L’évêque du Xinxiang persécuté par le gouvernement communiste

Cathédrale Saint-Michel, diocèse de Qingdao

Xinxiang est situé dans la province du Henan, au nord de la Chine. Son clergé est depuis quelques jours la cible d’une persécution systématique menée par le gouvernement communiste chinois.

Mgr Joseph Zhang Weizhu est évêque de la préfecture apostolique de Xinxiang depuis 1991. Cet évêque est reconnu par le Saint-Siège, mais il ne l’est pas par le gouvernement chinois. De ce fait, il est considéré comme un criminel.

Les 20 et 21 mai derniers, il a été arrêté avec 10 de ses prêtres, qui sont également considérés comme des criminels, à cause de leur refus de signer l’adhésion à l’Association patriotique des catholiques chinois (APCC), séparée de Rome, ainsi que la soumission au Parti communiste chinois (PCC).
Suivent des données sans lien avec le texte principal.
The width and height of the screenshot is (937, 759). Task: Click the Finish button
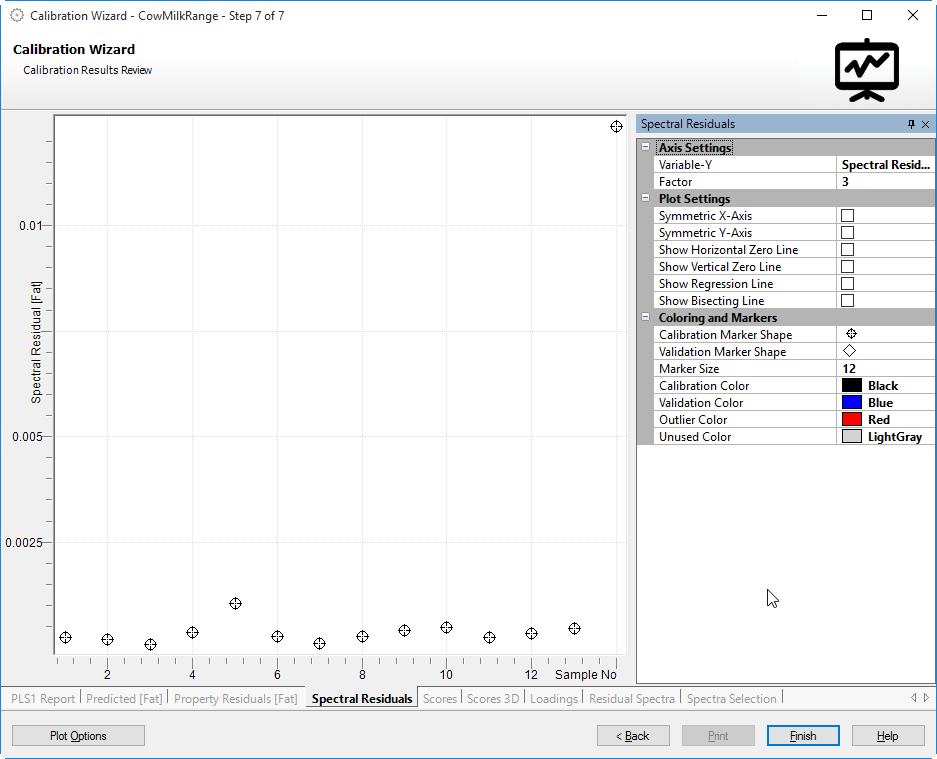coord(802,736)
L’arrestation s’est déroulée à Shaheqiao, dans la province du Hebei, au sud de Pékin.

Plus de 100 policiers étaient mobilisés pour participer à cette arrestation. 10 séminaristes ont également été arrêtés, trois autres ayant réussi à s’échapper. Ces derniers ont toutefois été rattrapés. Les 13 séminaristes ont été remis à leur famille, avec l’interdiction de poursuivre leurs études ecclésiastiques.

L’accord entre la Chine et le Vatican ne protège aucunement les évêques catholiques

En Chine, la nouvelle réglementation autorise les activités religieuses, y compris les séminaires, à condition qu’elles se tiennent dans des lieux enregistrés et contrôlés par le gouvernement. Le clergé et le personnel religieux catholique ne peut exercer qu’à condition d’adhérer à l’APCC et de se soumettre au PCC.

L’accord entre le Saint-Siège et la République populaire de Chine n’a pas modifié ce contrôle. En effet, le Saint-Siège a signé cet accord avec le ministère des affaires étrangères, en tant qu’Etat étranger. Mais les activités des religions en Chine sont gérées par le Front uni – l’un des nombreux systèmes de l’appareil étatique chinois – et le ministère des affaires religieuses.

Ainsi, un accord avec le ministère des affaires étrangères n’a aucune incidence sur la gestion religieuse du PCC. C’est pourquoi, bien que l’accord reconnaisse le pape comme chef de l’Eglise catholique universelle – y compris l’Eglise chinoise – cela n’a aucune incidence pour les communautés catholiques.

Tout au contraire. Depuis l’accord, les persécutions se sont multipliées, tout spécialement contre les évêques « souterrains » et leurs communautés. Le cardinal Parolin aurait peut-être dû mieux considérer les rouages complexes et redoutables de la machinerie du PCC, avant de se lancer dans un accord…

Depuis leur arrestation, Mgr Zhang Weizhu et ses 10 prêtres sont soumis à des « sessions politiques ». Il n’est pas difficile de préciser ce vocabulaire : une « rééducation des ennemis du peuple » sous forme de lavage de cerveau. Les bonnes vieilles méthodes communistes font toujours recette au pays de Mao.